Addressing information associated with email is increasingly important to criminal and national security investigations. Congress could consider updating the SCA to set the same standard for addressing information related to newer technologies as that which applies in traditional telephony.
(D) Clarifying that Subscribers May Consent to Law Enforcement Access to Communications Content
Fourth, Congress could consider clarifying the consent provision of the SCA. Under section 2702, a provider may disclose the contents of communications with the consent of a user or customer, but the provider is not required to do so. This has the impact of allowing the provider to overrule its customer’s direction to disclose content associated with the customer’s account. Thus when the victim of a crime seeks to share his or her own emails or other messages that may provide evidence, providers can refuse to disclose that information to law enforcement, even when provided with a written release from the account owner or subscriber.
(E) Appellate Jurisdiction for Ex Parte Orders in Criminal Investigations
Fifth, Congress could consider clarifying that higher courts have appellate jurisdiction over denials of warrants or other ex parte court orders in criminal investigations. Under existing law, the government may have no mechanism to obtain review of the denial of a court order or search warrant, even when the denial is based primarily on questions of law rather than questions of fact.
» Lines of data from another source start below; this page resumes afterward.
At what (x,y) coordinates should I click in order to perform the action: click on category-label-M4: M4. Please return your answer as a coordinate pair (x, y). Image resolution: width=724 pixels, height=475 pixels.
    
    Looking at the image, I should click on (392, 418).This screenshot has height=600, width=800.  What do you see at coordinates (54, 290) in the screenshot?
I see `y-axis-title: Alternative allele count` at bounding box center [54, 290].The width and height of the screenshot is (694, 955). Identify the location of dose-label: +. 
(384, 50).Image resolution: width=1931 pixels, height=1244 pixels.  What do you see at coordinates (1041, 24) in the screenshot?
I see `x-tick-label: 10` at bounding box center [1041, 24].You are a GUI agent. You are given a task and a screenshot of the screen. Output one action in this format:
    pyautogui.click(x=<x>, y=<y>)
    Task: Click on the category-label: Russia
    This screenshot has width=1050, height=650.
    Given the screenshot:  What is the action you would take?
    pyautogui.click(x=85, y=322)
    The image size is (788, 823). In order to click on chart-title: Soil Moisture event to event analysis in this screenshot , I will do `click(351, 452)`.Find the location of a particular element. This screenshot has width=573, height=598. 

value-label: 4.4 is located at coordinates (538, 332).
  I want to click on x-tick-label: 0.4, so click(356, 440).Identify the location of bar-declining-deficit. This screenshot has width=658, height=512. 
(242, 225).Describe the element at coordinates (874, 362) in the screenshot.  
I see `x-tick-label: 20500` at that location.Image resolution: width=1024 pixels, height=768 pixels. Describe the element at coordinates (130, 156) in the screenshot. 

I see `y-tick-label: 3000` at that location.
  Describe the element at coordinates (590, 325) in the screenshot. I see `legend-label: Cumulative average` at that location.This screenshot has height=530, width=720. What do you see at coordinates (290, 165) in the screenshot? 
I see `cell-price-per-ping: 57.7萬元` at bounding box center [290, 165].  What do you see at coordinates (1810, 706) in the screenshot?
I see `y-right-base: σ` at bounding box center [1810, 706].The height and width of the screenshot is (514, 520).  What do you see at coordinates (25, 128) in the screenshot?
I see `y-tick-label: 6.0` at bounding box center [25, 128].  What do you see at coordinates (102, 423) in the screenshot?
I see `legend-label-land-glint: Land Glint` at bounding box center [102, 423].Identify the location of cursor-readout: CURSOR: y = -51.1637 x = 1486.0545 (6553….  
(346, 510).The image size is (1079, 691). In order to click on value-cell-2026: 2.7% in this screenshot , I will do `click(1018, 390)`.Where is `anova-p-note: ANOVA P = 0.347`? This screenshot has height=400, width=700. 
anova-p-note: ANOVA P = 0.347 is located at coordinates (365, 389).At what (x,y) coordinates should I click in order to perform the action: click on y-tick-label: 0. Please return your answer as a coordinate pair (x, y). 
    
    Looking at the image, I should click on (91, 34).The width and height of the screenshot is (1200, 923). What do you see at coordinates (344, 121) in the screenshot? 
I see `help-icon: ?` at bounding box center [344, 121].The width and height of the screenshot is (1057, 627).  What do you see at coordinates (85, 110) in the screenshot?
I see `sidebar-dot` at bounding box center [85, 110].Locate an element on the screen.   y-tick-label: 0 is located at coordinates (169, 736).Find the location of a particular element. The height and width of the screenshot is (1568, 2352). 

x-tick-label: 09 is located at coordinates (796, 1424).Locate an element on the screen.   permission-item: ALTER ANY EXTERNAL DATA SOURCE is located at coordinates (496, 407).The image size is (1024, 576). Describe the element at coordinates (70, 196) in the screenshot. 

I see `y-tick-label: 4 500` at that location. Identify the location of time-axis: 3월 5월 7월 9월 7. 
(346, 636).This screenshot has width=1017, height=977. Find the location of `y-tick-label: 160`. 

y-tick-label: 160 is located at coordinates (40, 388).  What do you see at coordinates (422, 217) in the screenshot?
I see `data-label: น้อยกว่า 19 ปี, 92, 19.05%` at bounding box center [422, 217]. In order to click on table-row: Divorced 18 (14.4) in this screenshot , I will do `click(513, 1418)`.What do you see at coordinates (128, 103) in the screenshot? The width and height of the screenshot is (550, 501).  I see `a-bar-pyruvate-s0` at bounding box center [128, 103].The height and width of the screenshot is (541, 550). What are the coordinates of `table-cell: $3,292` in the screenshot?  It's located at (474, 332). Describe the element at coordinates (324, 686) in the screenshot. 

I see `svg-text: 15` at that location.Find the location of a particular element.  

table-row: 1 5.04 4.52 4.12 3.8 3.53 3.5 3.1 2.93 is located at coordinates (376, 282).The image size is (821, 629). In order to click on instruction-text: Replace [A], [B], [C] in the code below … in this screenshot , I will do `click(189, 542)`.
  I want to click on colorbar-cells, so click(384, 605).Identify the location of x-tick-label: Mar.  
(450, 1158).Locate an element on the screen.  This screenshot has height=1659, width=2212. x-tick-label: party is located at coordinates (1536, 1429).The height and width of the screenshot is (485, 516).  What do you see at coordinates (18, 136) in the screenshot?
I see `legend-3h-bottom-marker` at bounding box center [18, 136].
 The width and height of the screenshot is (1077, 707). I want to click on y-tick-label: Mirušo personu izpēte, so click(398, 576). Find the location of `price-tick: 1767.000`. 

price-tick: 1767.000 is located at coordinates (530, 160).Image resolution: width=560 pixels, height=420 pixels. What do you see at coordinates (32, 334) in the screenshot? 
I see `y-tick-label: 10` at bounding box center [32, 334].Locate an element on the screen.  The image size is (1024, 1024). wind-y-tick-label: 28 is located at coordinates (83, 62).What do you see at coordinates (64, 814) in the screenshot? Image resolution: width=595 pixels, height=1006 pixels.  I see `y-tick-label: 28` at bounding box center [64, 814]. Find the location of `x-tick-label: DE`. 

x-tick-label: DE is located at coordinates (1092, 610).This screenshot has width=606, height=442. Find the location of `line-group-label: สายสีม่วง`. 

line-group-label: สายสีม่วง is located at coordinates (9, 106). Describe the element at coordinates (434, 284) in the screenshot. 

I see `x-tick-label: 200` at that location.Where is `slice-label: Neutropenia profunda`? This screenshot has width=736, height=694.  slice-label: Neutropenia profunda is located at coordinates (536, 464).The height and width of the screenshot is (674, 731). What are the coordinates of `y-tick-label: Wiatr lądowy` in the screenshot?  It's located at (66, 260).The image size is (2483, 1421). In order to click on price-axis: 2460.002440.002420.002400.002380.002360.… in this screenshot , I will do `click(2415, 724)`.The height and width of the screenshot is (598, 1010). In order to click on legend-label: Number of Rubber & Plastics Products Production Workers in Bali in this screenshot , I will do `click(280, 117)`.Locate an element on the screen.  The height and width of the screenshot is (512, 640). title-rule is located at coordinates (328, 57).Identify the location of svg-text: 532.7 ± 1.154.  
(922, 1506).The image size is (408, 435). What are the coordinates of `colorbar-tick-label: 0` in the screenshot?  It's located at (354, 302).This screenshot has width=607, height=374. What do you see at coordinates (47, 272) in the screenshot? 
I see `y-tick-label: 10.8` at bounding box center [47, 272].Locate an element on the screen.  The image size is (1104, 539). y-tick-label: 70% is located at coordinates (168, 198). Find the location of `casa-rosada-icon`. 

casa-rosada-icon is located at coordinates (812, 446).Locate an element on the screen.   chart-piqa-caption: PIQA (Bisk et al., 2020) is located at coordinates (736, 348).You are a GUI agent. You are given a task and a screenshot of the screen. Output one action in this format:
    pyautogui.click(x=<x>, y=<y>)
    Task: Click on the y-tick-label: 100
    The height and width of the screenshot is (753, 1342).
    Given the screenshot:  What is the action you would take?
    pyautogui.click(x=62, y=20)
Congress may wish to consider clarifying that these denials are appealable so that the disagreements among courts are resolved and the law becomes standardized.
IV. Obtaining Stored Information Abroad
Some discussion concerning ECPA has focused on changing the standards and protocols for law enforcement access to content that a provider has chosen for its own business reasons to store outside the United States.The Administration is studying these legislative proposals, but the Department has significant concerns about aspects of these proposals.
* * *
In conclusion, I would like to reemphasize that in discussing any efforts to modernize ECPA, it is important to take into account the statute’s broad application. As technology continues to advance, ECPA’s importance to both criminal and civil law enforcement will only increase.
The Department of Justice stands ready to work with the Committee as it considers potential changes to ECPA. We appreciate the opportunity to discuss this issue with you, and we look forward to continuing to work with you.
This concludes my remarks. I would be pleased to answer your questions.